[GIVEN TASK] Set out every line of the rows below as a Markdown table with the columns No. and Line, numbering each line and skipping blank ones. Leave the pictures out of your answer.

[MATERIAL PROVIDED]

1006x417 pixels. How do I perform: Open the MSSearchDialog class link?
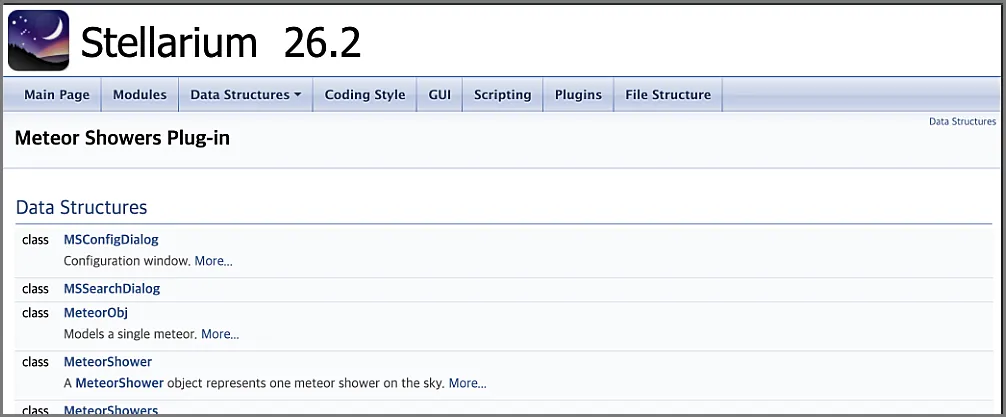[x=112, y=289]
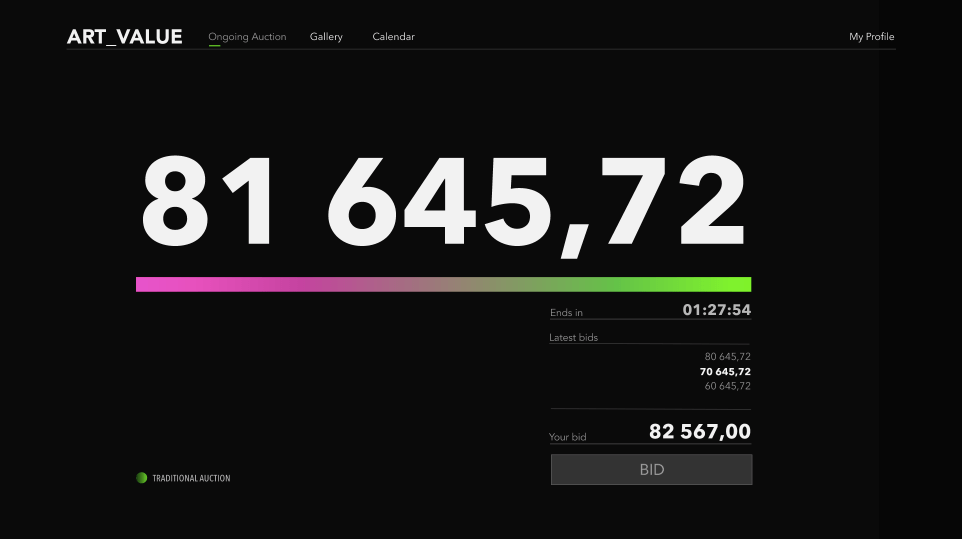962x539 pixels.
Task: Open the Gallery page
Action: [x=326, y=37]
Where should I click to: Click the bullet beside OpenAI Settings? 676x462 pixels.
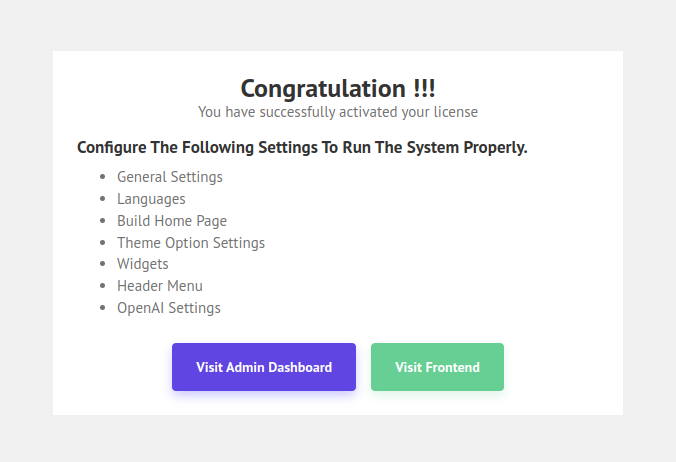(x=102, y=308)
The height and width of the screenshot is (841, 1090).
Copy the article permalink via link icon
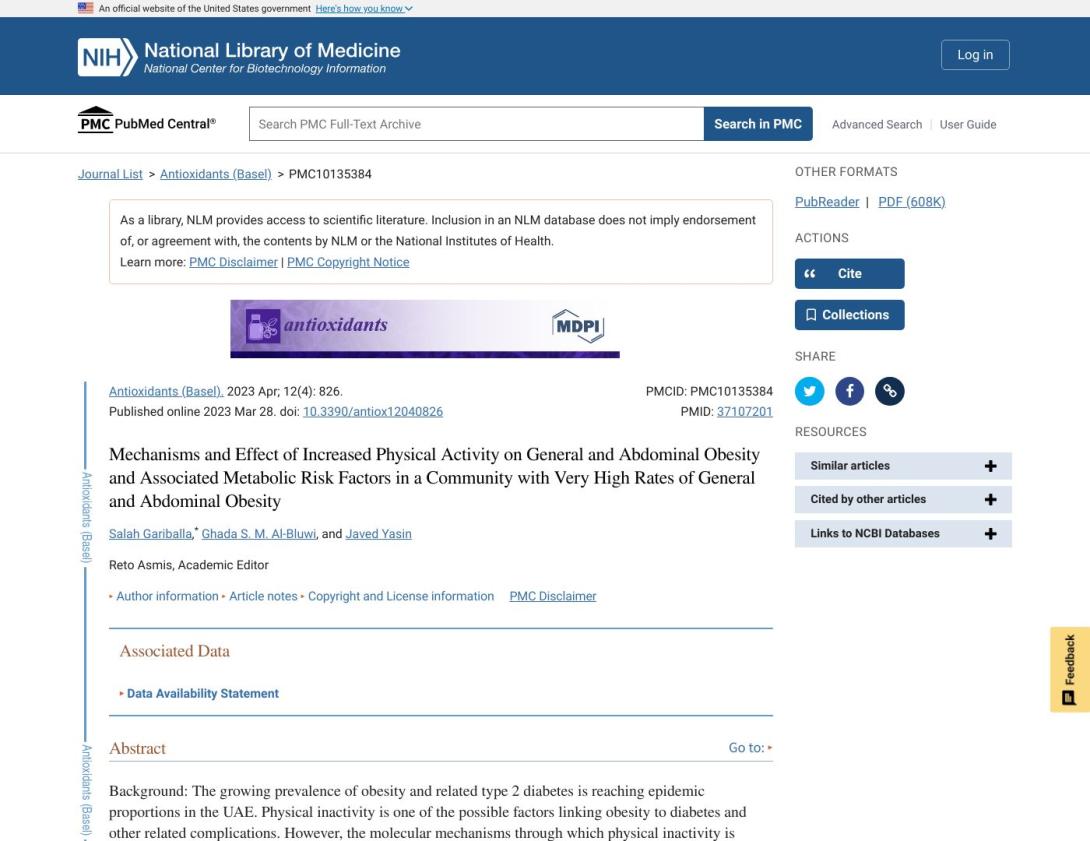(889, 391)
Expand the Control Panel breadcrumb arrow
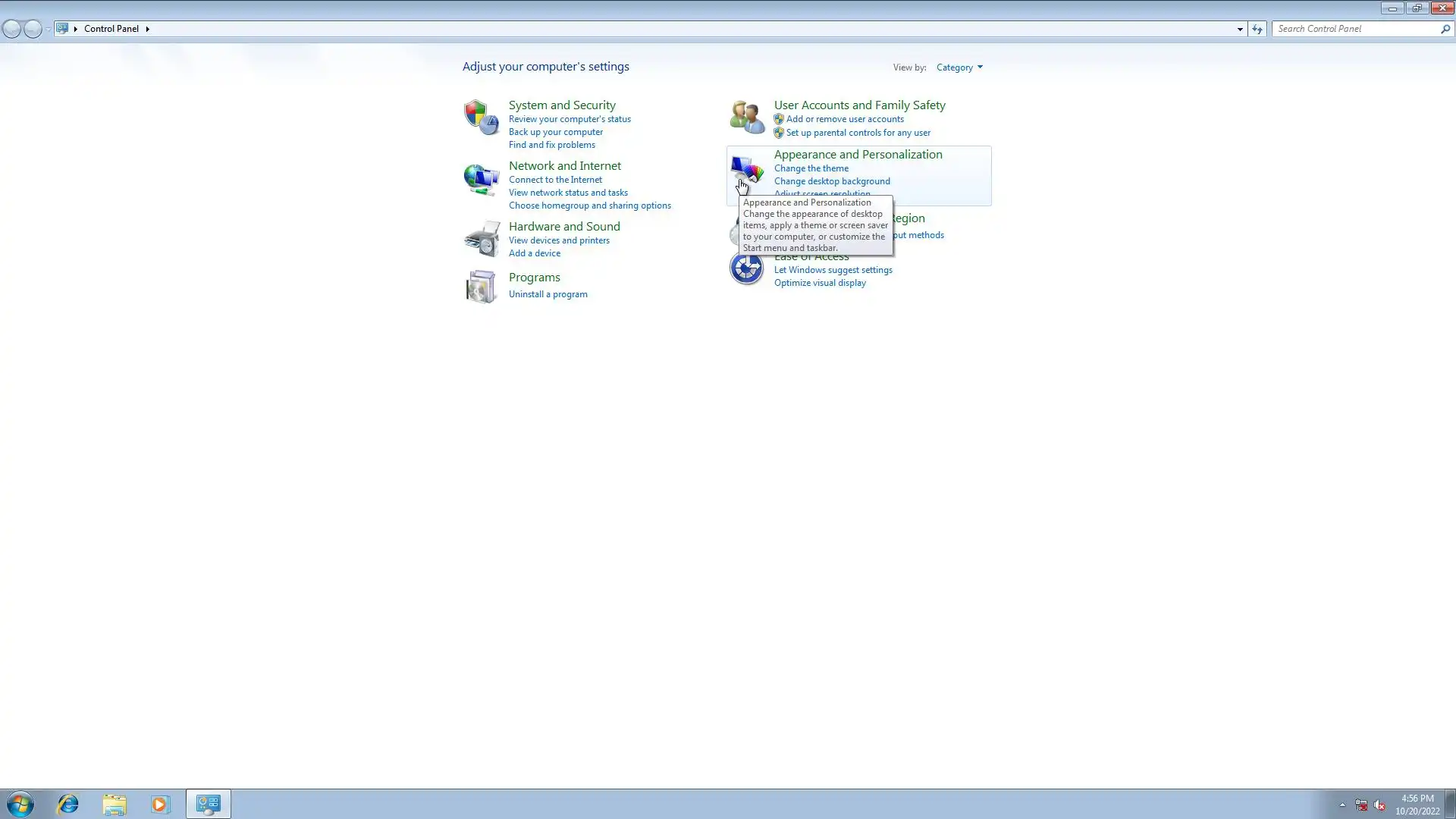The height and width of the screenshot is (819, 1456). click(148, 29)

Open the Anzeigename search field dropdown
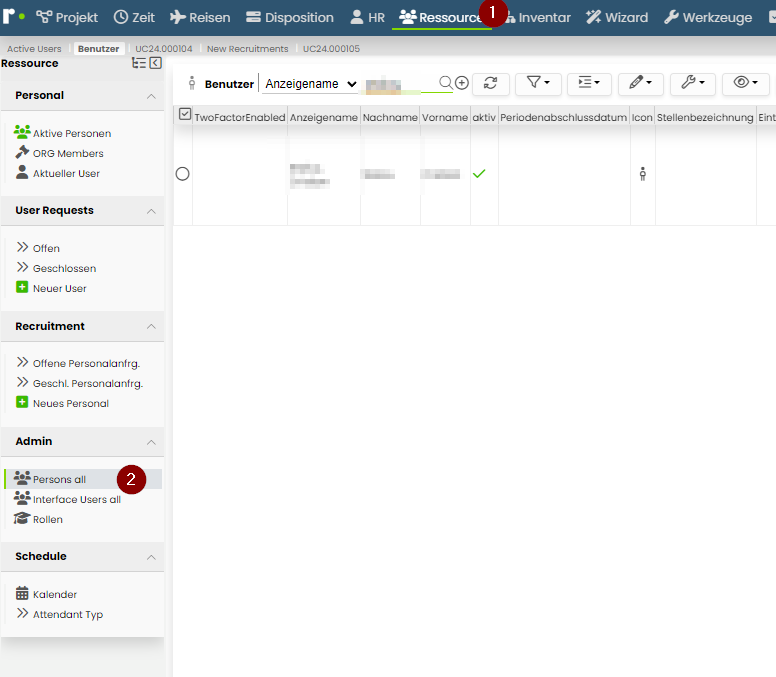[311, 84]
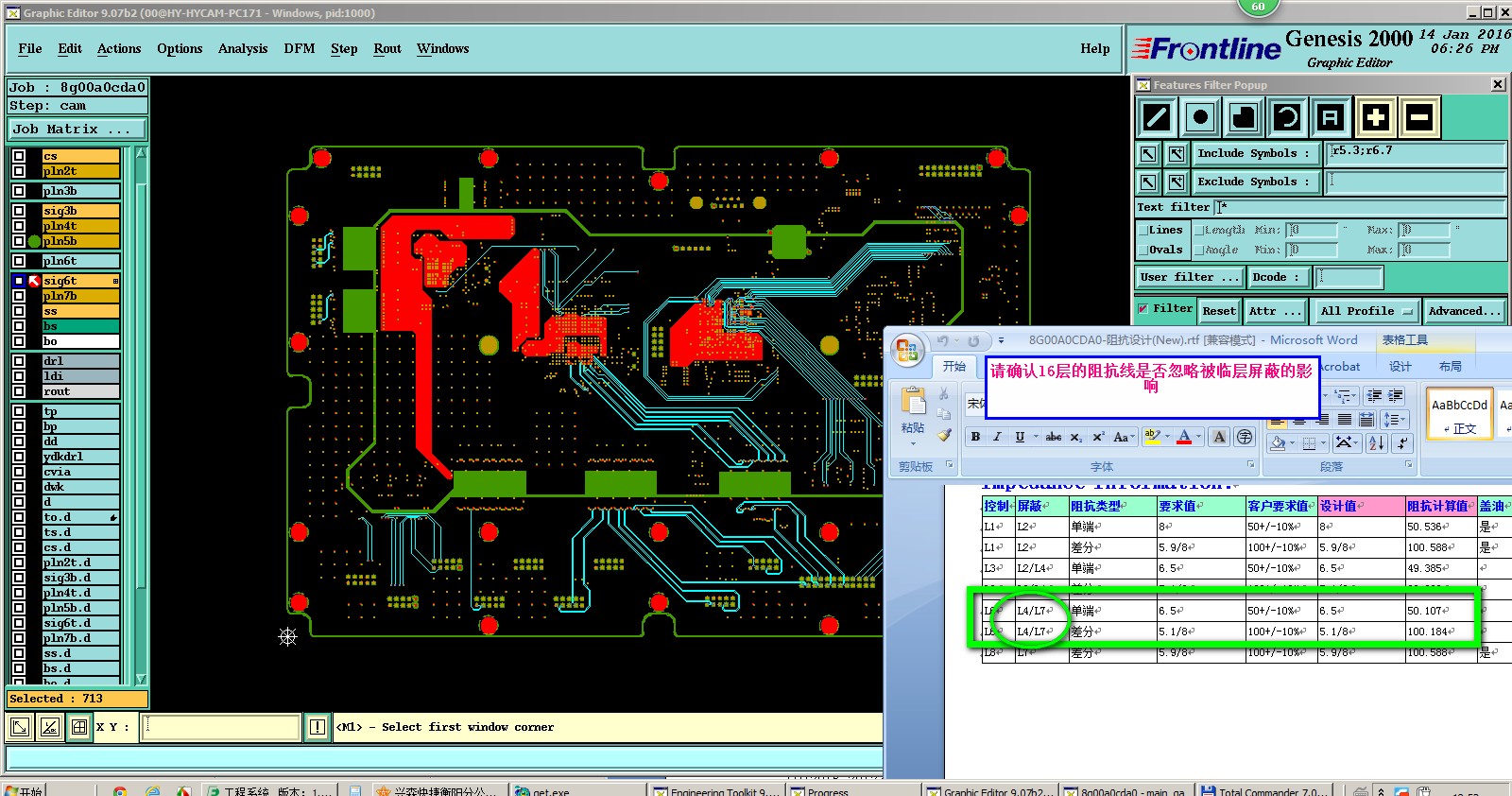The image size is (1512, 796).
Task: Open the DFM menu
Action: [x=300, y=49]
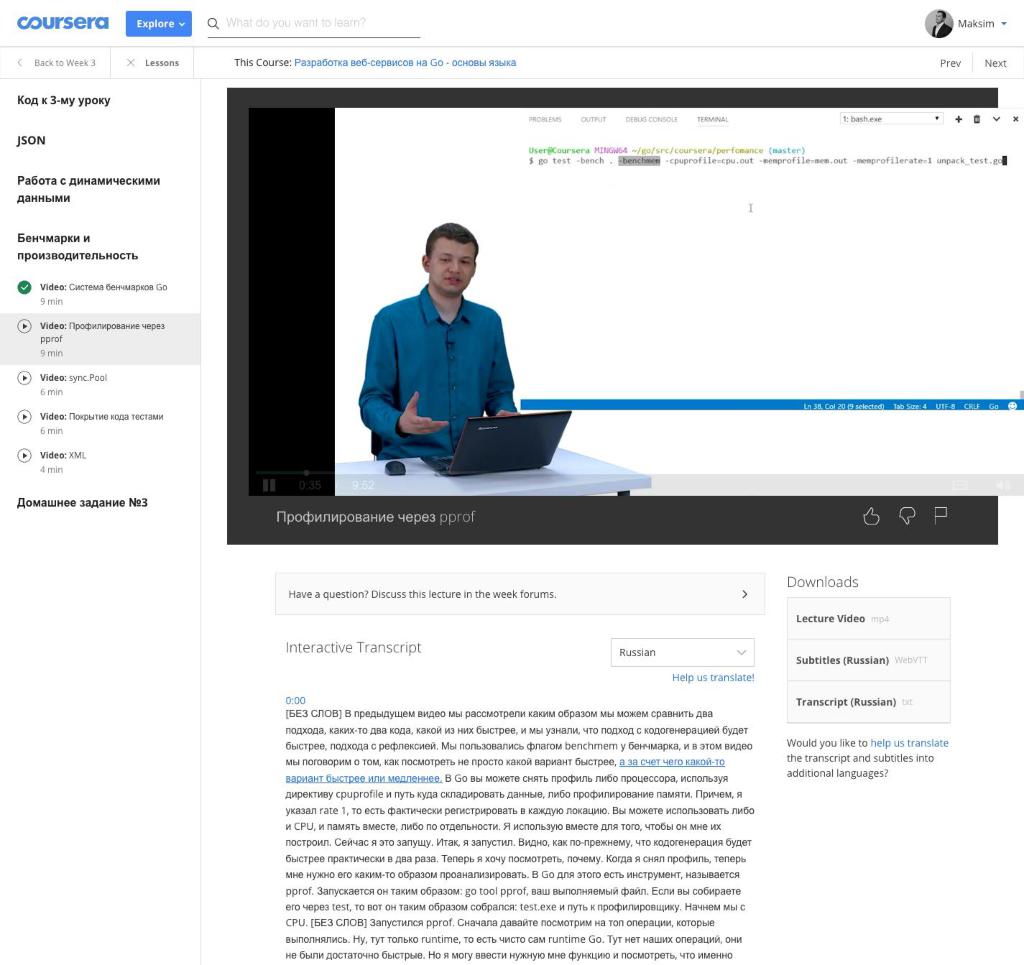Open the Explore dropdown menu
The width and height of the screenshot is (1024, 965).
[x=158, y=22]
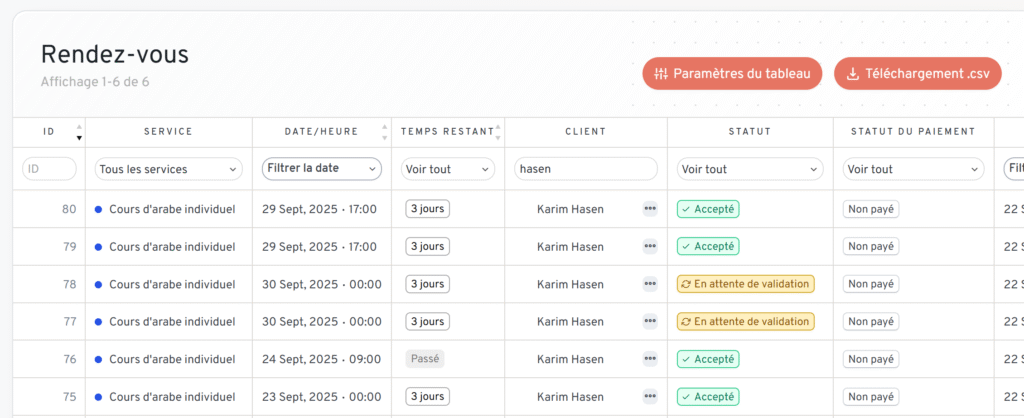The height and width of the screenshot is (418, 1024).
Task: Expand the Tous les services dropdown
Action: [168, 169]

[RESULT OF THIS TASK]
| No. | Line |
|---|---|
| 1 | 1006x417 pixels. How do I perform: Open the MSSearchDialog class link? |
| 2 | [x=112, y=289] |
| 3 | 962x539 pixels. |
| 4 | Task: Open the Gallery page |
| 5 | Action: [x=326, y=37] |
| 6 | Where should I click to: Click the bullet beside OpenAI Settings? 676x462 pixels. |
| 7 | (x=102, y=308) |
| 8 | The height and width of the screenshot is (841, 1090). |
| 9 | Copy the article permalink via link icon |
| 10 | (889, 391) |
| 11 | Expand the Control Panel breadcrumb arrow |
| 12 | The height and width of the screenshot is (819, 1456). click(148, 29) |
| 13 | Open the Anzeigename search field dropdown |
| 14 | [311, 84] |
| 15 | The image size is (1512, 796). |
| 16 | Task: Open the DFM menu |
| 17 | Action: [x=300, y=49] |
| 18 | Open the Explore dropdown menu |
| 19 | The width and height of the screenshot is (1024, 965). |
| 20 | [x=158, y=22] |
| 21 | The height and width of the screenshot is (418, 1024). |
| 22 | Task: Expand the Tous les services dropdown |
| 23 | Action: [168, 169] |